A few seconds went by. “I suppose there’s no harm in telling you. Do you remember that woman Muriel we met in Greece, married to that pipe-smoking old buffer Ernest? I shafted her rotten, if you recall. Since getting back I’ve phoned her a time or two, but it’s hard work, because she took so strongly against me after we went off with the two lovely French girls. I’m slowly bringing her round to wanting to see me again, and when I saw the phone box last night I thought I’d give her a bell. She sounded happier this time, so maybe she’ll agree to us meeting soon. I can hardly wait, and I hope she can’t, either.”

“Why didn’t you tell me when you got back?”
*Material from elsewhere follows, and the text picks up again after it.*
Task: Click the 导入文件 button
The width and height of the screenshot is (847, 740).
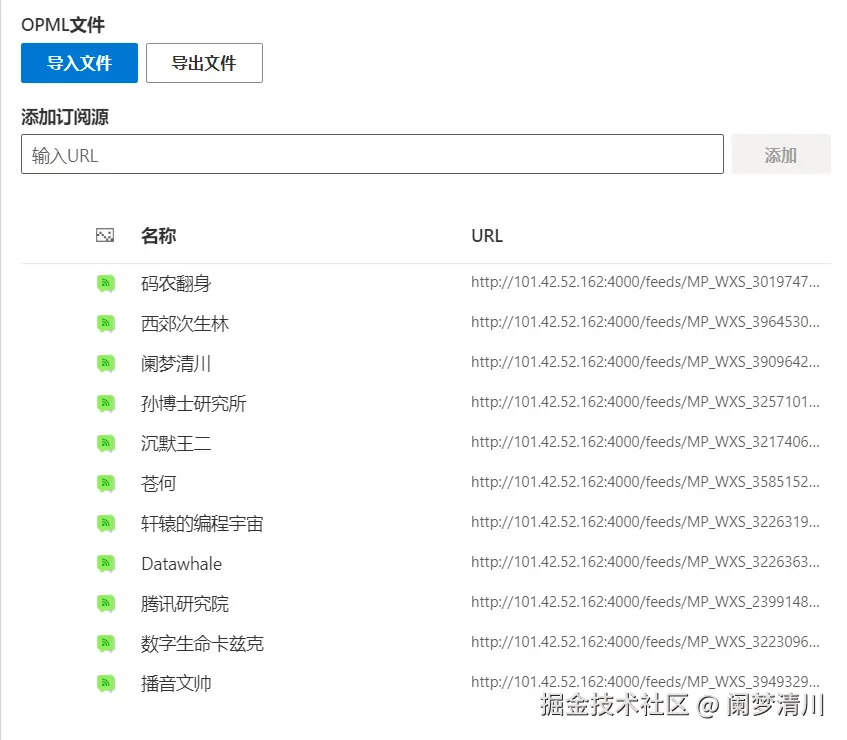Action: 79,63
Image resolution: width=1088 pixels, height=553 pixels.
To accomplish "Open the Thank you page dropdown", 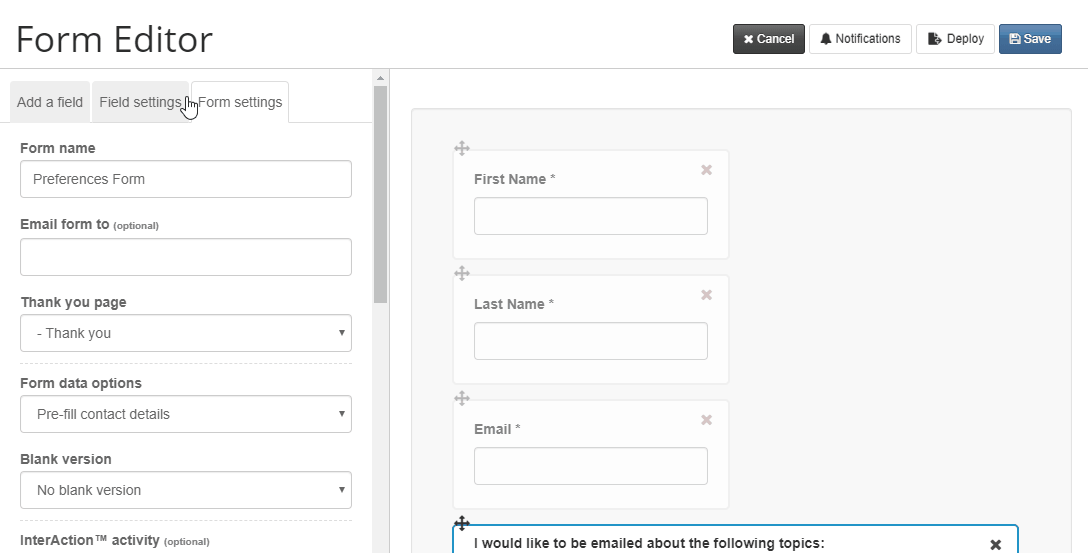I will [x=186, y=333].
“It was a personal matter, wasn’t it?”

Always in a good mood when on the road, I rightly believed him. “But what about her husband?”

“Michael, show me a naive and easygoing chap like that, and I’m more than halfway there.”

He wasn’t the sort I could taunt, though I might have told him that Ernest wasn’t as simple as he had seemed. But I didn’t bother, knowing that Bill always went roughshod over such complications. “Is there any woman in your life you’ve really been in love with?”

He was gallant enough to think about it. “Generally it’s the last one I got into bed.” Cigars smouldering, we steamed towards Shrewsbury. “That’s a place to bypass,” he said. “So listen carefully to my instructions.”

A master at finding parallel routes, he would never take the main road if a lesser one wriggled in the same general direction. I couldn’t fault him for it, and told him so.

“Michael,” he said, “there’s nothing the British are better at than the indirect approach. Many’s the time it put us at an advantage. Never go head on when you can find another way. All you’ve got to do is look at the map, and use your brainbox. Nine times out of ten your enemy never expects you to come that way. In any case it pays to give all your attention to the map. The map’s the outlaw’s best friend. You can bet that anybody pursuing you hasn’t got much skill in that department, or knows how to use the information.”

“You’d have won the Second World War all on your own, with knowledge like that.”

“I might, Michael, only don’t get so sarky. Just go through this village, turn left at the church, and keep on over the island, then we’ll get into Stafford by the back door.”